INSTRUCTIONS FOR THE TASK —
Please write out the items from the line with "You are a computer-use agent. The image size is (1288, 657)." up to and including the line with "[x=621, y=168]", replacing "Instruction" with "Goal" and leaving everything else unchanged.

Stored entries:

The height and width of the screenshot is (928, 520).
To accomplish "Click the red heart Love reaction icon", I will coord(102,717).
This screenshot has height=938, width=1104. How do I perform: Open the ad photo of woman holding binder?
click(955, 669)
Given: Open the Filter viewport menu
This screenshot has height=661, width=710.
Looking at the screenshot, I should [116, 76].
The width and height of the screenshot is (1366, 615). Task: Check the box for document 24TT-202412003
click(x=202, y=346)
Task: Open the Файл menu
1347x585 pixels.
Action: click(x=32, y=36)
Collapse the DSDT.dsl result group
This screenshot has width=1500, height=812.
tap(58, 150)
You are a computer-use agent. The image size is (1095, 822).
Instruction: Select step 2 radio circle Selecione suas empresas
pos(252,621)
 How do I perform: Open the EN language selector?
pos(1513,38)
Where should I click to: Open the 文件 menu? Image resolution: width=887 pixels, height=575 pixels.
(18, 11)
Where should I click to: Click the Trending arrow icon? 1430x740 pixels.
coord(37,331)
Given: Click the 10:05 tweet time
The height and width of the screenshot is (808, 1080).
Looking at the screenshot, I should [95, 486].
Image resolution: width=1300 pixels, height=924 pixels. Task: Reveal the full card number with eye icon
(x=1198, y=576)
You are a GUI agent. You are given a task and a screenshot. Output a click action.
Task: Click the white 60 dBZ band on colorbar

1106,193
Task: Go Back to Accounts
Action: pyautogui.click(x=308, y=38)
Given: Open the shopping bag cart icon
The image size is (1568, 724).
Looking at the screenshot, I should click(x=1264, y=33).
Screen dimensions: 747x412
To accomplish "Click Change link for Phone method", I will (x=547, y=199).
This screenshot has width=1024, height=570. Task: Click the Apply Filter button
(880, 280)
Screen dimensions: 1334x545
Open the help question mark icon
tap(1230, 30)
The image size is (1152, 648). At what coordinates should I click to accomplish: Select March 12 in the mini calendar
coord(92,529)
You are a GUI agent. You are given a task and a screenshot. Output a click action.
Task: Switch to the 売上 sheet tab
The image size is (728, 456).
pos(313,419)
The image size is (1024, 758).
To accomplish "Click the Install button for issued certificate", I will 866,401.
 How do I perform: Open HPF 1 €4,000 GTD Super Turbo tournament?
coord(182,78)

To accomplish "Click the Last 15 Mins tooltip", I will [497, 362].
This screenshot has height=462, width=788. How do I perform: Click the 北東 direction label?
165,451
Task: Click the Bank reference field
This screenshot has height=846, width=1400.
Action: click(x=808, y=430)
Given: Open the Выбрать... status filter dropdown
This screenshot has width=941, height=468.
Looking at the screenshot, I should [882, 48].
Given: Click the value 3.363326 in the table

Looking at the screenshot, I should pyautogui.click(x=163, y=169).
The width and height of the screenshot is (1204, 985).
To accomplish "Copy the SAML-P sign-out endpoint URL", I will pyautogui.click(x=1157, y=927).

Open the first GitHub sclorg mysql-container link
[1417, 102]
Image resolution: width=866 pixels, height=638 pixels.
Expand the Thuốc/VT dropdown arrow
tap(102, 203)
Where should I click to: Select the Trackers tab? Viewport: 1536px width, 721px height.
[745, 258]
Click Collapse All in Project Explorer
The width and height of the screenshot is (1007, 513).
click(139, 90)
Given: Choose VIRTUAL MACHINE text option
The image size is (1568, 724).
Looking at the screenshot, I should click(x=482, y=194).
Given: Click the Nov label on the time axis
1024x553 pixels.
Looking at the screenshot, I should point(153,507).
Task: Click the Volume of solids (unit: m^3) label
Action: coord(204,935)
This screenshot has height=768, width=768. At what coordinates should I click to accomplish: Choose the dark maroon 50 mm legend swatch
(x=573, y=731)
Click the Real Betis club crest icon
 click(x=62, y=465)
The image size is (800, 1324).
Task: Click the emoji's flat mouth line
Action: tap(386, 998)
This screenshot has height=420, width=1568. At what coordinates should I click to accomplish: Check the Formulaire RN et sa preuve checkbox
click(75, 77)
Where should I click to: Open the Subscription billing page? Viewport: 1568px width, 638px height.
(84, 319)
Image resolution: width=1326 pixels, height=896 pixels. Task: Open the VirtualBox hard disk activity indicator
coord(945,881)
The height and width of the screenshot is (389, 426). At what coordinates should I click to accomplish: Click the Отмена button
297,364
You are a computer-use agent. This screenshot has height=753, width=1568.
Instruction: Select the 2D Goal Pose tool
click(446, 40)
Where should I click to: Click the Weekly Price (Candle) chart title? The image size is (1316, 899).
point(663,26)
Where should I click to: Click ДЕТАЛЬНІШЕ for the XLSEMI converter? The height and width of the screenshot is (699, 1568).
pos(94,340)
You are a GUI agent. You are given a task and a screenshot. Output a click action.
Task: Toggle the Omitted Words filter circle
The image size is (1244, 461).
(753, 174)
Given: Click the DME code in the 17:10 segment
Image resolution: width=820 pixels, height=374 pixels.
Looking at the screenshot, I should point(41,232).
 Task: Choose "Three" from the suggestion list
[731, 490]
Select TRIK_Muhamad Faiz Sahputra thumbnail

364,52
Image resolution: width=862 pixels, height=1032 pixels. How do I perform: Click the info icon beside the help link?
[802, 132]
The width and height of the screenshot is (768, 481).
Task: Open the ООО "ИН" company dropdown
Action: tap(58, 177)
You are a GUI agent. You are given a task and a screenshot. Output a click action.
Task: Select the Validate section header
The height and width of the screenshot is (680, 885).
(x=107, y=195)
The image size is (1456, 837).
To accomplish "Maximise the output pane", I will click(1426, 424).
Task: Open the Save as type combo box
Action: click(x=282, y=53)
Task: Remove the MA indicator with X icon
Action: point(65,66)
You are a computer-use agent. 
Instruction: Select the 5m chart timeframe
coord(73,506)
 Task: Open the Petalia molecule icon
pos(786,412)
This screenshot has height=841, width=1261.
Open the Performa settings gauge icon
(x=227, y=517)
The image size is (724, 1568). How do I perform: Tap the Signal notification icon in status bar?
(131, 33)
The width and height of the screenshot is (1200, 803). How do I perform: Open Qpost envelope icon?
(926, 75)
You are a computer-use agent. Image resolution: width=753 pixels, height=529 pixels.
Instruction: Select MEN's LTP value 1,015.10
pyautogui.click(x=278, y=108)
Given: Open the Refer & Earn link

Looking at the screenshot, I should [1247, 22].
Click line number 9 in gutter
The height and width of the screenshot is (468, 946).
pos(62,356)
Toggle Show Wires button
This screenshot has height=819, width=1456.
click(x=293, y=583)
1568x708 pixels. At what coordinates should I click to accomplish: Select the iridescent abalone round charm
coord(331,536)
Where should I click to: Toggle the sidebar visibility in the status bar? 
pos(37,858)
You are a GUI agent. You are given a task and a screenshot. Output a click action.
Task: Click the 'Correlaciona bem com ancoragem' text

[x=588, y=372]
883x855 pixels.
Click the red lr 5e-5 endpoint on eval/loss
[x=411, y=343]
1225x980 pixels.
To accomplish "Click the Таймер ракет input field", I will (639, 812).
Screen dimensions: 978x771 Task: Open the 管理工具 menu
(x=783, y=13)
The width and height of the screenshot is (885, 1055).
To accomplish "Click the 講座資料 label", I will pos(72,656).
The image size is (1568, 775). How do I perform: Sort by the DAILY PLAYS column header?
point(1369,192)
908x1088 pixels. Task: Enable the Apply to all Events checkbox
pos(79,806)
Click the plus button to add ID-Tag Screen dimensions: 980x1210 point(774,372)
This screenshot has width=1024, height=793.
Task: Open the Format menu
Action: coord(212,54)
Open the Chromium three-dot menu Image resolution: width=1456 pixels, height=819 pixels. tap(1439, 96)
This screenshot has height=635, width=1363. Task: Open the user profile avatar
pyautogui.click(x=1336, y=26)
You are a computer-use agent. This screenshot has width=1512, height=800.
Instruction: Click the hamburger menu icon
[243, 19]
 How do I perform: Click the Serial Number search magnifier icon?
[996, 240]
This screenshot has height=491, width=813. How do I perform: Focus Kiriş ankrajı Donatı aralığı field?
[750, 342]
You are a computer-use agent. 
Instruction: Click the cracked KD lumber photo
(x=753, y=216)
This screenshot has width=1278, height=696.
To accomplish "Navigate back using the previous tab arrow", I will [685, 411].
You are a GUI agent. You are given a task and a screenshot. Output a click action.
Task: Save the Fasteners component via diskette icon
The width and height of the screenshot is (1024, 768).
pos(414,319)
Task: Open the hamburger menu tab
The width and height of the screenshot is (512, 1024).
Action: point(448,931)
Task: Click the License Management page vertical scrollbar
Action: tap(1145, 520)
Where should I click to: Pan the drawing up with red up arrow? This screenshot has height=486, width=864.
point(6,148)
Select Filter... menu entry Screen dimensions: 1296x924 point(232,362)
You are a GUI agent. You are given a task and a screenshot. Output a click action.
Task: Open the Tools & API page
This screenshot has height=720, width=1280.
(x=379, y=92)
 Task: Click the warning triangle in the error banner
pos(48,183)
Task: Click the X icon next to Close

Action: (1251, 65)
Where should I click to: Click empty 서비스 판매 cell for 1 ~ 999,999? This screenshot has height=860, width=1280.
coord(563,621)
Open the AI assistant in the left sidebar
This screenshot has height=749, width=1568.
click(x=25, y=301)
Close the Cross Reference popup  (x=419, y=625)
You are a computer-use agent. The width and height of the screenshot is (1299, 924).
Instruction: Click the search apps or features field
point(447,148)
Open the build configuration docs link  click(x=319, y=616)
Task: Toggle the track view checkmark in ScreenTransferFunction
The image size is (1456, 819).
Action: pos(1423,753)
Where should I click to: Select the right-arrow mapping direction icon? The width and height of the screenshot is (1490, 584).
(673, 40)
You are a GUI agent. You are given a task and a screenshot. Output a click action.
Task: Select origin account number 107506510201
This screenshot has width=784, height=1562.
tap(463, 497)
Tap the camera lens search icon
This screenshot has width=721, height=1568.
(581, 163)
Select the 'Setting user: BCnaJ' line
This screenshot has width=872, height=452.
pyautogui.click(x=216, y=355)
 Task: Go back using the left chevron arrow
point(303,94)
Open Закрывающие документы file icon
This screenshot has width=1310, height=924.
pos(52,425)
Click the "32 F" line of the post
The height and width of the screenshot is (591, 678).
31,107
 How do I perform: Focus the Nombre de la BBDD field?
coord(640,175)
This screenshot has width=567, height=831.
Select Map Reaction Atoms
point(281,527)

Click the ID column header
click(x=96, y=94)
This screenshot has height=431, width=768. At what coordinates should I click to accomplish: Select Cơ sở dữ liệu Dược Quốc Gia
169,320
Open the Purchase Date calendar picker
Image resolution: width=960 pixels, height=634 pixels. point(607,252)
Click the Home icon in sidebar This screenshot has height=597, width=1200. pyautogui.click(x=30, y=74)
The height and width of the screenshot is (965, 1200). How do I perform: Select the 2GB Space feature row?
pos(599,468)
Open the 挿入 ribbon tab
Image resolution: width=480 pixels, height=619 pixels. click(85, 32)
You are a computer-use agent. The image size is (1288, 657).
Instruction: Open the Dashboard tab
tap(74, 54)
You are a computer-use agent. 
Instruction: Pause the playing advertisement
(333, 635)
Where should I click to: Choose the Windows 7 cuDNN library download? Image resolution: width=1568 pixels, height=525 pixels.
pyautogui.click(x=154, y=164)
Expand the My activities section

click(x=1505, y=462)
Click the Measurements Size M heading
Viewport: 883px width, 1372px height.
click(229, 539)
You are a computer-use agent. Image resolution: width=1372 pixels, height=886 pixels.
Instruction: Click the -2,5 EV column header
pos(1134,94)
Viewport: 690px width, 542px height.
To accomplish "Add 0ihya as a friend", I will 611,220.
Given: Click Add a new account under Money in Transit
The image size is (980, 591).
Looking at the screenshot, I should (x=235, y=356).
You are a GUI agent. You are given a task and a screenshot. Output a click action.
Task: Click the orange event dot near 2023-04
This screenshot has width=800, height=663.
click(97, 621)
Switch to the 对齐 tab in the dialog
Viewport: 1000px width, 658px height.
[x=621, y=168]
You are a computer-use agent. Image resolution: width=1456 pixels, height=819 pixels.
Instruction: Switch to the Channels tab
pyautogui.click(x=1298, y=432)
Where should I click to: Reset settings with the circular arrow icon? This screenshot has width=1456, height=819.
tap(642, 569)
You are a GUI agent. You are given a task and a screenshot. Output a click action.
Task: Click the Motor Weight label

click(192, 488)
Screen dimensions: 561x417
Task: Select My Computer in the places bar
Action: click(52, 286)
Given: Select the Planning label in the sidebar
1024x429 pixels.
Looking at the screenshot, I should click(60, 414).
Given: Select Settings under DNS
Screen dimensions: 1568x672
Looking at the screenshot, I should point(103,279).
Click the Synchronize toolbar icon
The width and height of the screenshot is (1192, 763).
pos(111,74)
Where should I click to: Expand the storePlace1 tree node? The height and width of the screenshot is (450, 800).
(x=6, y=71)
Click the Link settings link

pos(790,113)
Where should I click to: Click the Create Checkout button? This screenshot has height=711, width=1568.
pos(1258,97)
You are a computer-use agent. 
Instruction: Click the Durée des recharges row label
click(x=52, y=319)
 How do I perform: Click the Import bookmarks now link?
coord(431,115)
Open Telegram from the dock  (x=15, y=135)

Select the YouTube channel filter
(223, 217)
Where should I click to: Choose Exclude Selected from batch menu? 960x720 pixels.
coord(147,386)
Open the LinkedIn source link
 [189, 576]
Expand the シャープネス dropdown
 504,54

ANSWER BELOW —
You are a computer-use agent. The image size is (1288, 657).
Goal: Open the Dashboard tab
tap(74, 54)
You are a computer-use agent. 
Goal: Pause the playing advertisement
(333, 635)
Where should I click to: Choose the Windows 7 cuDNN library download? Image resolution: width=1568 pixels, height=525 pixels.
pyautogui.click(x=154, y=164)
Expand the My activities section

click(x=1505, y=462)
Click the Measurements Size M heading
Viewport: 883px width, 1372px height.
click(229, 539)
You are a computer-use agent. Image resolution: width=1372 pixels, height=886 pixels.
Goal: Click the -2,5 EV column header
pos(1134,94)
Viewport: 690px width, 542px height.
To accomplish "Add 0ihya as a friend", I will 611,220.
Given: Click Add a new account under Money in Transit
The image size is (980, 591).
Looking at the screenshot, I should (x=235, y=356).
You are a GUI agent. You are given a task and a screenshot. Output a click action.
Task: Click the orange event dot near 2023-04
This screenshot has width=800, height=663.
click(97, 621)
Switch to the 对齐 tab in the dialog
Viewport: 1000px width, 658px height.
[x=621, y=168]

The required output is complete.